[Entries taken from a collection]
=======

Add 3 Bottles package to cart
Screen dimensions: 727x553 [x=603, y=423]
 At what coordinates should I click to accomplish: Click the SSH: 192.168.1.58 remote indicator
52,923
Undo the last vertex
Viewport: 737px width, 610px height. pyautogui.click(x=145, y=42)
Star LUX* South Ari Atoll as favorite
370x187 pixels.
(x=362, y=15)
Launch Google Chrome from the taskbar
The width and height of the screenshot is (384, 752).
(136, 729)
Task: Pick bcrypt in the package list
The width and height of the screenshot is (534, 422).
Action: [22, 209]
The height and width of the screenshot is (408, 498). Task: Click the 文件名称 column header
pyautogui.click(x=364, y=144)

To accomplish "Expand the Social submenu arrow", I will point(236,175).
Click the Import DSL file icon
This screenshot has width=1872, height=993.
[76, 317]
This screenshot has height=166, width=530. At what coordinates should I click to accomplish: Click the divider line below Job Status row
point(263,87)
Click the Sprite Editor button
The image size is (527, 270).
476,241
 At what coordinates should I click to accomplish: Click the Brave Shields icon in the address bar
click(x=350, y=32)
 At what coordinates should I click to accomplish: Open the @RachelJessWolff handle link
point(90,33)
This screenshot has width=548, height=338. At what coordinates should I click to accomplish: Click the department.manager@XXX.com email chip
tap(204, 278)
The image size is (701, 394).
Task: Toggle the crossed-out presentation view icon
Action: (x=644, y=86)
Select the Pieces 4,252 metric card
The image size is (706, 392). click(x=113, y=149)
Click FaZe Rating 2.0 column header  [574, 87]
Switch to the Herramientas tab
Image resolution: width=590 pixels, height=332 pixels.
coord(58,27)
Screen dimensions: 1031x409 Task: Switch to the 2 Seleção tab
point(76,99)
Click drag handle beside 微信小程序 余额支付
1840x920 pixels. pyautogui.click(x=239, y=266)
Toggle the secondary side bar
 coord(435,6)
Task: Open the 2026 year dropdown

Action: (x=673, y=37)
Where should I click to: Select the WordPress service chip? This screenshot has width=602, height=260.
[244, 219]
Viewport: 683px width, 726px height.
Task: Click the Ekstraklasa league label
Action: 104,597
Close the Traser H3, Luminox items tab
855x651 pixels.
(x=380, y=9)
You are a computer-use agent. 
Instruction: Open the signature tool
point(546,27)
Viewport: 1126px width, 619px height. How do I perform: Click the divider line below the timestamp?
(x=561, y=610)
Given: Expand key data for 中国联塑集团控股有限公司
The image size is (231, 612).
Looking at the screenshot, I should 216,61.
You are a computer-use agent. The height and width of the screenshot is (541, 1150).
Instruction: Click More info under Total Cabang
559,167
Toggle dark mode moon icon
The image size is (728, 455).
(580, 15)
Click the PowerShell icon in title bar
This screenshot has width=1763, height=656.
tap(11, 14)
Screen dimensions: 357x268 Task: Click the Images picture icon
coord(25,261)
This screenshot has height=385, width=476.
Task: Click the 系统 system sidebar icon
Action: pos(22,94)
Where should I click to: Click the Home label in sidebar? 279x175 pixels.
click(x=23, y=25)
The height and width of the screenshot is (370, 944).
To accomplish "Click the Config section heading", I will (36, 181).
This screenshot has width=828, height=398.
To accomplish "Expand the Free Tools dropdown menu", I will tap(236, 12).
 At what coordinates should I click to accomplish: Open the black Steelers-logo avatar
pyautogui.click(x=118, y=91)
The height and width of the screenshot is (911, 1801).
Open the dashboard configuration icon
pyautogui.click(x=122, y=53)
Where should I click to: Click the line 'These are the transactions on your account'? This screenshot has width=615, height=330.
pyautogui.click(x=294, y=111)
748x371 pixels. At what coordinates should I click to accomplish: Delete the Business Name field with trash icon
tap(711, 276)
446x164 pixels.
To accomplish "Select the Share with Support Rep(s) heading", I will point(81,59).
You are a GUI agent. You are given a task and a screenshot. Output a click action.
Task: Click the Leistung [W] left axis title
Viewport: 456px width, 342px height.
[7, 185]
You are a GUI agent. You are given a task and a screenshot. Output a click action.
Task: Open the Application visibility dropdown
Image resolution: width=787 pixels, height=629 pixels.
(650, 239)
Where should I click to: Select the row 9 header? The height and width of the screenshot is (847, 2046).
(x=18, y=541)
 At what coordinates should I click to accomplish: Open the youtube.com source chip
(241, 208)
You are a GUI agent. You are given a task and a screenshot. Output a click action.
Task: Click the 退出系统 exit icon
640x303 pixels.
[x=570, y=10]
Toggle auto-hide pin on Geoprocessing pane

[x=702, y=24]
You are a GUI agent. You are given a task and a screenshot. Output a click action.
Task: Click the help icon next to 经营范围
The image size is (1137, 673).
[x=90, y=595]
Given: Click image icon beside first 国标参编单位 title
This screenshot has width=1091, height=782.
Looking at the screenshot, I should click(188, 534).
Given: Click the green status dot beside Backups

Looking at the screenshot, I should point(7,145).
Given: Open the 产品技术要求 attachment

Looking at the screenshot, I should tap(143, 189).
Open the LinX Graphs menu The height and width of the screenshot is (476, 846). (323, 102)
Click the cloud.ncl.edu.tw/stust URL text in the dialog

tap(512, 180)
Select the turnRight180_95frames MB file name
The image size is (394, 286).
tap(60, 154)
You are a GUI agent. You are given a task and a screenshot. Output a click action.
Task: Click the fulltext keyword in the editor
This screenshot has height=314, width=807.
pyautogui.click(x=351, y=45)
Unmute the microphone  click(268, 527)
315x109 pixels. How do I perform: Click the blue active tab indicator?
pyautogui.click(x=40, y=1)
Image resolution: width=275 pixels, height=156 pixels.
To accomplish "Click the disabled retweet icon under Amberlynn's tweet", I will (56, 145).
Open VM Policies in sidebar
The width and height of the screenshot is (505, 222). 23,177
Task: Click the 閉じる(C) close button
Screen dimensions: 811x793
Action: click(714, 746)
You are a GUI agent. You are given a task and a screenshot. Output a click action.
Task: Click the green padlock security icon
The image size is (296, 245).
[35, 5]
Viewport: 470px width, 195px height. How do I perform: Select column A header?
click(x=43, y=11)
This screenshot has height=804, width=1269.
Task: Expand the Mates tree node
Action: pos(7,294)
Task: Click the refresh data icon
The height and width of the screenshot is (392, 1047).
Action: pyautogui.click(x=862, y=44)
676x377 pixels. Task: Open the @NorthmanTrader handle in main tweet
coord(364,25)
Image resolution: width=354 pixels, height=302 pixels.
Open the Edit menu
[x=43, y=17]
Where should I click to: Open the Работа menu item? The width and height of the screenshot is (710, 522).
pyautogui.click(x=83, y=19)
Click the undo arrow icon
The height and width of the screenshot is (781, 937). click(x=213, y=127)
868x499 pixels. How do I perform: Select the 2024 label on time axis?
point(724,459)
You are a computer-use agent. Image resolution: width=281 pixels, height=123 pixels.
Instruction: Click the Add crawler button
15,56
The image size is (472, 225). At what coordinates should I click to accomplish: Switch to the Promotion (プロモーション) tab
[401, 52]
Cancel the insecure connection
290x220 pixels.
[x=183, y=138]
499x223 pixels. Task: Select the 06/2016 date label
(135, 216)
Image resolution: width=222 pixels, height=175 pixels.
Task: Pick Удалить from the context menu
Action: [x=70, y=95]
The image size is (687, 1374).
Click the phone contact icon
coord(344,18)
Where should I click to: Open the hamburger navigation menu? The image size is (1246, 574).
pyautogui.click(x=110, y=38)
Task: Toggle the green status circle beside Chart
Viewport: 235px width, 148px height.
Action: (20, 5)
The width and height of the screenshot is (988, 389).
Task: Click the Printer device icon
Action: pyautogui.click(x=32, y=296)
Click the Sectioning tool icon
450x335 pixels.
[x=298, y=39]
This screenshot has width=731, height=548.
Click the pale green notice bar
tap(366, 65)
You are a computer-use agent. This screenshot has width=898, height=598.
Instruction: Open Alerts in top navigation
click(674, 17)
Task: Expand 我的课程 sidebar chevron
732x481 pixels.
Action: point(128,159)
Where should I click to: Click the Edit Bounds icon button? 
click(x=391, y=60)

=======

* _The problem_:
Of all the entries above, retype exactly the lines from the line with "Open the LinX" to the line with "Task: Click the refresh data icon", both included, and no others.

* _Answer section_:
Open the LinX Graphs menu The height and width of the screenshot is (476, 846). (323, 102)
Click the cloud.ncl.edu.tw/stust URL text in the dialog

tap(512, 180)
Select the turnRight180_95frames MB file name
The image size is (394, 286).
tap(60, 154)
You are a GUI agent. You are given a task and a screenshot. Output a click action.
Task: Click the fulltext keyword in the editor
This screenshot has height=314, width=807.
pyautogui.click(x=351, y=45)
Unmute the microphone  click(268, 527)
315x109 pixels. How do I perform: Click the blue active tab indicator?
pyautogui.click(x=40, y=1)
Image resolution: width=275 pixels, height=156 pixels.
To accomplish "Click the disabled retweet icon under Amberlynn's tweet", I will (56, 145).
Open VM Policies in sidebar
The width and height of the screenshot is (505, 222). 23,177
Task: Click the 閉じる(C) close button
Screen dimensions: 811x793
Action: click(714, 746)
You are a GUI agent. You are given a task and a screenshot. Output a click action.
Task: Click the green padlock security icon
The image size is (296, 245).
[35, 5]
Viewport: 470px width, 195px height. How do I perform: Select column A header?
click(x=43, y=11)
This screenshot has height=804, width=1269.
Task: Expand the Mates tree node
Action: pos(7,294)
Task: Click the refresh data icon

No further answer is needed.